Designing complex engineering systems such as self-driving cars, electronic and photonic integrated circuits, requires design automation software to complete many challenging tasks that are impossible or too time-consuming if done manually. In practice, almost all engineering designs are subject to such unavoidable uncertainties as noise, fabrication process variations and insufficient knowledge about external environments. These uncertainties often cause performance degradations, system failures and sometimes fatal accidents. However, existing design automation software requires massive data samples from time-consuming computer simulations or non-trivial measurement when uncertainties are involved. This project uses electronic and photonic integrated circuits as driving examples, and will develop novel design automation algorithms to improve the performance and reliability under various uncertainties. The education components of this project include creating two graduate courses of uncertainty and data analysis, training future workforce through undergraduate and graduate research. The outreach education and training through the awardee institution and through academic conferences will enable technology and knowledge transfer to a broad community. Although this project targets on applications in electronics and photonics, the developed algorithms and theory will be applicable to many other domains such as autonomous driving, renewable energy systems, and medical imaging. Since uncertainty-aware photonic design automation is still at its early stage, this project will enable a new field of important research. The resulting algorithms and tools will support the foreseeable large-scale photonic integration which will boost the performance of future computing and communication systems.

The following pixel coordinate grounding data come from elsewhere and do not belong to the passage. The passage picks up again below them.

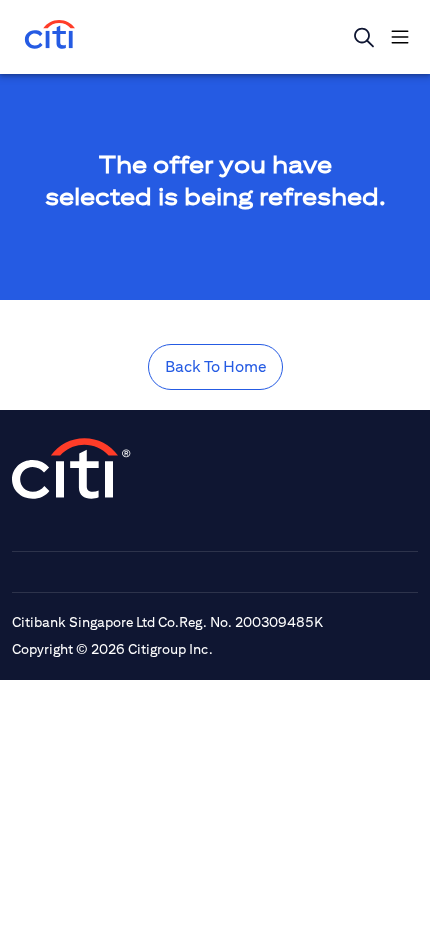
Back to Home (215, 366)
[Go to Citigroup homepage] (72, 468)
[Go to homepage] (50, 36)
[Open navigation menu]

The technical goal of this project is to develop novel uncertainty-aware electronic and photonic design automation algorithms that require only a small data set and a very low computational cost in the design flow. This project will span three research topics: uncertainty-aware simulation, optimization and data-driven variation modeling. Firstly, novel algorithms will be developed to address several long-standing challenges in the forward uncertainty quantification of electronic and photonic circuits, such as the coupled impact of fundamentally different types of uncertainties and long-term probabilistic simulation errors. Secondly, leveraging the developed forward uncertainty simulator, this project will further develop ultra-fast optimization tools to improve the yield of electronic and photonic circuits. The main focus will be investigating large-scale "non-sampling" stochastic optimization algorithms. The developed algorithms will enable rigorous yield optimization with "small" simulation data sets and thus significantly reduce the software runtime on a computer. Finally, rigorous statistical estimation algorithms will be developed to calibrate critical device model parameters and to extract statistical variability distributions based on limited and noisy indirect circuit-level measurement data. The designed algorithms and prototyping software will be validated by practical design cases.
This award reflects NSF's statutory mission and has been deemed worthy of support through evaluation using the Foundation's intellectual merit and broader impacts review criteria.